Cloud Service Dependencies

To quote Werner Vogles, “Everything fails all the time.” When designing an app, we want to carefully evaluate what dependencies it requires. Cloud services are highly available, but the union of many can still lead to a measurable decrease in availability. Dependencies that are not absolutely necessary should fail open to allow the system to continue doing critical work. Below are two examples I have personally run into in the past couple of years.

Caching Proxy DynamoDB Write

We had a web app with the UI layer running out in AWS that used an authentication system on-prem. Session validation on every page load and Ajax call was causing performance issues, so I wrote a session caching service out in AWS to decrease the latency for validation. It was a huge success for the user experience, saving over 15 hours of waiting time per day. The service used a two-tier cache system: local cache within the service and DynamoDB within the cluster. Cache misses called the on-prem system.

The December 7th, 2021 issue caused a DynamoDB outage for us. According to the postmortem, using VPC endpoints to connect to DynamoDB was what caused the impact. The service was correctly set to opportunistically write the response back to DynamoDB. The issue was my lookup only caught my custom TokenNotFoundException. DynamoDB failures threw a different exception which my code was not expecting. I made a quick fix to go to origin on any failure, but we ended up waiting out the outage and not trying to deploy during it. Only a portion of users were affected, and we didn’t want to make the situation worse by the ongoing outage causing a deployment issue. After the outage and much testing with simulated conditions like removing IAM access to the table, we deployed the change to production.

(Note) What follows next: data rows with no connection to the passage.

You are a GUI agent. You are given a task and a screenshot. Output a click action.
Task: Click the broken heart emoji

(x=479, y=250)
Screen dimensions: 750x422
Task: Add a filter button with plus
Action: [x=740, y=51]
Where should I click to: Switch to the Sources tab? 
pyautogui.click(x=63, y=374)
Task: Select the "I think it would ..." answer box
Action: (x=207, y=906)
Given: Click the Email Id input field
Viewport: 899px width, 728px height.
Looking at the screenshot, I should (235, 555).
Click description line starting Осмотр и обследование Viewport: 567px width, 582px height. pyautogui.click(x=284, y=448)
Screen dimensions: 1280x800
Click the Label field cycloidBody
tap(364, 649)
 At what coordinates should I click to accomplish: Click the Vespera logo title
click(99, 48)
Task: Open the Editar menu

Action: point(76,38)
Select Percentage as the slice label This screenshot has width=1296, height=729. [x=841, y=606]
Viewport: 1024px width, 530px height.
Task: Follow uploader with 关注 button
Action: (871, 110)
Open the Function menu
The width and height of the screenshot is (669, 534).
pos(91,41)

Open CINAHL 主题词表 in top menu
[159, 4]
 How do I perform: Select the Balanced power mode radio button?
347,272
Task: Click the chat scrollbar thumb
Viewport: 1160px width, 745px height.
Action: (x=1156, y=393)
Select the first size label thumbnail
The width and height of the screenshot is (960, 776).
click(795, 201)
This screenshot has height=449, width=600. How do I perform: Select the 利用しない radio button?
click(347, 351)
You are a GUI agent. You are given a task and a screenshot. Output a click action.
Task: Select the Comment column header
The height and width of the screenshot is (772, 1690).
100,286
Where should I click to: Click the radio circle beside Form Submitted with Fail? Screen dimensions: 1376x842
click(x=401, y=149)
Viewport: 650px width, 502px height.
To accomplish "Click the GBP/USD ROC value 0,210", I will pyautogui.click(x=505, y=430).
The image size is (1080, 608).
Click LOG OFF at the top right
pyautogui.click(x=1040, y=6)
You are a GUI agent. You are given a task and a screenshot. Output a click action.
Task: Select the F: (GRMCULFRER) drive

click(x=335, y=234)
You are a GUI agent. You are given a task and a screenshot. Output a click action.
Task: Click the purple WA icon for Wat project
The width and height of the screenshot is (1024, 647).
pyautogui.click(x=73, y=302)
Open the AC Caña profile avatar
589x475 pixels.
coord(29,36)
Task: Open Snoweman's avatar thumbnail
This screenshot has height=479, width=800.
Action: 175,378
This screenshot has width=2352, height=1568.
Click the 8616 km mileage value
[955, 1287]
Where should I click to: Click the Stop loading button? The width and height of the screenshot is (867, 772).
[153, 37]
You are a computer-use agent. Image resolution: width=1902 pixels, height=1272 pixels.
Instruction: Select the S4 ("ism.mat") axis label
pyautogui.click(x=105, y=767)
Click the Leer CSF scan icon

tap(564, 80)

Docker Log Driver Ring Buffer

One issue that hit us out of left field was the Kinesis outage of November 25th, 2020. We had on-prem and ECS Docker services that froze up and were unable to deploy new. None of our applications used Kinesis, so what was going on? It turned out that the Docker log drivers can actually block the applications if logs aren’t accepted. Cloudwatch logs depended on Kinesis and therefore couldn’t ingest logs. I was surprised this was default behavior so opened a Github issue asking if there was any plan to change. We set all our services to non-blocking with a buffer after that event. AWS later released a blog post addressing this issue and presenting the options tradeoffs.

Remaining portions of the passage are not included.